Kira, however, is a zero. No one can hear her thoughts when she walks into a room, and she can't hear anyone else's. This pretty much ruins her opportunity at any kind of normal education, or job, or family. Zeros are outcasts. Since she's only sixteen, there's still hope that she might change.
Raf, who is Kira's best friend (and she wishes for more), is very supportive even though he can read minds like everyone else. He wants to continue a normal relationship with Kira, even though everyone else has shunned her.
Simon takes an interest in Kira, and she doesn't understand why. It turns out that Simon knows more about Kira than she does herself. Kira can "mindjack." She can get into people's minds and control them -- push them to do things and believe things. Simon is also a mindjacker -- and no one knows. Because of this ability, Kira can make it appear that she is reading minds. She can push her thoughts to others, so they think they are reading her mind. Kira is no longer a zero.
OK. I need to take a break here, and talk about my minor difficulties with Open Minds. I don't really want to think about a society like this. Can you imagine being in a room and knowing what everyone is thinking? And they know what you are thinking? Lots of potential for conflict, me thinks....but that isn't an issue in this book.
Also, I was a bit confused about "mindjacking." It took me a while to figure out why it wasn't the same as reading minds. I don't think it was explained well at first, at least to my satisfaction. Once I got it straight (and I tried to explain it above,) things made more sense. I didn't get the sense of secrecy, and even some panic, about being discovered, since I thought mindjacking just solved all Kira's problems. Unfortunately, this ability added many more serious problems than Kira could ever imagine.
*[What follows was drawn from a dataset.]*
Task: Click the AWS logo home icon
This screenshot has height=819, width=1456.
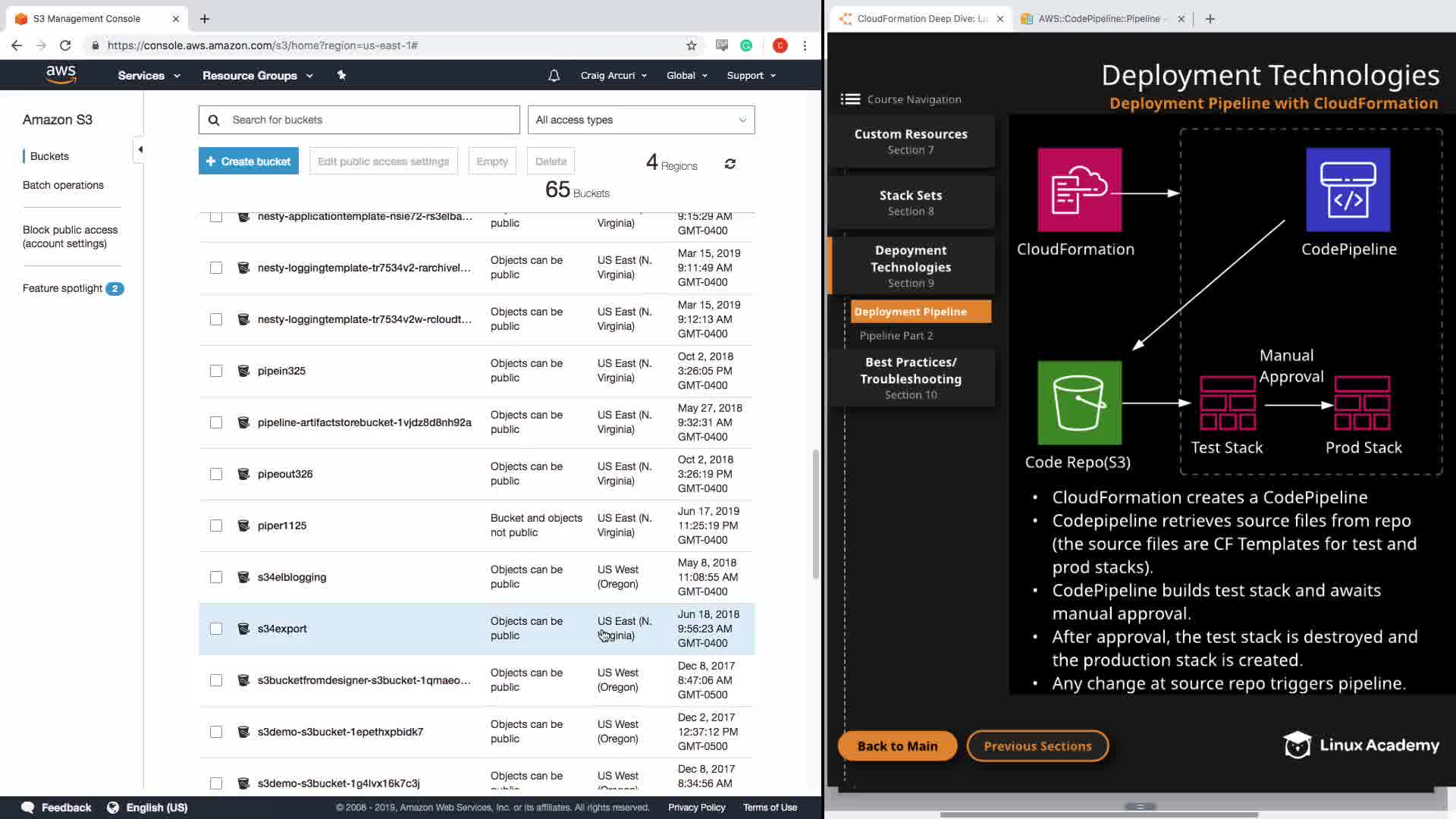Action: [x=61, y=74]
There's an underground society of mindjackers that Simon wants Kira to join. Kira is resistant, and as she's exposed to these people all hell breaks lose, and we discover that Kira might be even more powerful than usual mindjackers. There are people who want her -- for experimentation or extermination -- she isn't sure -- but her life isn't her own any more.
There's a perfect build up of tension throughout the book. We learn about Kira, we learn more about the world of mindjacking, and then things get dangerous. Then, even more dangerous. The pacing is really excellent and you won't be able to put Open Minds down. I also loved that Quinn isn't afraid to kill people.
The romance, which at times seems like a triangle, is apparent but not the focus of this story of sheer survival. The ending of Open Minds had a nice wrap up, but I'm definitely anticipating more of the Mindjack series. Fans of dystopians with strong female characters will enjoy Kira's adventure. I've read several books involving manipulating the mind and memories, and Open Minds is a worthy addition.